To do justice to all nations; to seek it from them by peaceable means in preference to war; and to confide in this policy for avoiding that extremity; or securing the blessing of Heaven, when forced upon us, is the only course of which the United States can never have reason to repent.
[1 ]The letter is a rough draft and a blank is left in the original for the name of the person to whom it was sent. In the New York Public Library (Lenox) there is another draft, also in Madison’s hand, of the greater part of the letter. (See note 1, p. 244.) It is probable, therefore, that the letter was sent in substance to several of Madison’s correspondents.
[1 ]Hamilton. See the letters in Hamilton’s Works (Lodge), IV., 371.
[1 ]Among the Madison MSS. is a statement not in Madison’s hand, but doubtless written from a draft of his (dated August, 1795), relating to the treaty especially with reference to the British debts. It says that no law of any State passed since the treaty of 1783 had released the American debtor from any of his debts. Delays of payment and insolvencies had taken place. The treaty of 1794, however, settled that he was to bear the consequence of his own laches. Resolved into convenient shape the treaty of 1782 provided that the following things were to be done: (1) Great Britain was to acknowledge the absolute independence of the United States. This was the sine qua non of opening negotiations. (2) Hostilities were to cease on both sides. (3) Peace was to be an accomplished fact by the delivery to the United States of certain parts of the country then held by Great Britain. This stipulation had not been fulfilled by Great Britain. (4) In evacuating the posts the British forces were to abstain from certain descriptions of injurious acts, which had before taken place upon the evacuation of posts held by them for a time in America. This had not been carried out in the matter of the negroes whom the enemy carried with him when he evacuated. (5) When all of these things had been done, then, and not until then, were the British owners and late owners of certain descriptions of property to meet with no lawful impediment to the recovery of the same. (6) When these stipulations had been carried out, certain persons were to receive the benefit of Congressional recommendations for the recovery of claims against citizens of the United States. (7) There were certain other stipulations affecting national and local rights, such as those concerning the fisheries and the Mississippi, at present untouched.

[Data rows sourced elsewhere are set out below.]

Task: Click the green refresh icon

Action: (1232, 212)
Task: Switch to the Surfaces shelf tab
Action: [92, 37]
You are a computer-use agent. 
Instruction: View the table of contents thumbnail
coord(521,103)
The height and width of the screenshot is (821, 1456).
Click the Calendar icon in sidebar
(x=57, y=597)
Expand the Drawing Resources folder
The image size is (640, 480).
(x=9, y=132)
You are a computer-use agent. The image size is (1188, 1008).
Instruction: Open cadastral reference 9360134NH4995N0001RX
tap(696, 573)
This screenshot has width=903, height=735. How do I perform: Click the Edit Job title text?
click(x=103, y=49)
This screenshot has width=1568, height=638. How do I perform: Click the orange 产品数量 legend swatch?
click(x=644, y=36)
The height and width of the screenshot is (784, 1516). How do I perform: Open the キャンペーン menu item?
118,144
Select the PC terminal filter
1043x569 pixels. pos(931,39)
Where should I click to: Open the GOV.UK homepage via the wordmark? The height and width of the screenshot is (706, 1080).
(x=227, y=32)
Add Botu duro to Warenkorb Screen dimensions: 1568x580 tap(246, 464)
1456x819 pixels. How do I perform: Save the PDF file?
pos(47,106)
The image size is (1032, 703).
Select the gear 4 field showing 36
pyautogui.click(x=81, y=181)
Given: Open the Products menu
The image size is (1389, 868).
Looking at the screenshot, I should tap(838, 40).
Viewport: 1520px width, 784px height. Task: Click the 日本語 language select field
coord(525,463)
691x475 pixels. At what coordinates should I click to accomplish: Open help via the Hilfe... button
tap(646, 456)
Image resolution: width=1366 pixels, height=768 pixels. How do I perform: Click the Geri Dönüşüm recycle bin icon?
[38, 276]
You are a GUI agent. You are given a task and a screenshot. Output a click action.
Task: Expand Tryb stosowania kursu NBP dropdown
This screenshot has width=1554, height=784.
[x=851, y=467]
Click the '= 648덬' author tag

[1 ]From this paragraph to the end, the MS. in the New York Public Library (Lenox) is the same, with a few variations indicated in these notes.
[2 ]In the Lenox MS. this sentence is added: “These equitable and reciprocal claims of the U. S. are not even allowed the chance of arbitration.”
[3 ]The Lenox MS. adds: “. . . if that article of the treaty shd be faithfully executed by G. Britain.”
[1 ]“See Ordinance regulating captures in 1781.”—Note in Madison’s hand.
[1 ]The Lenox MS. adds: “[See their act of 5 Octr. 1780.]”
[1 ]This sentence does not appear in the Lenox MS.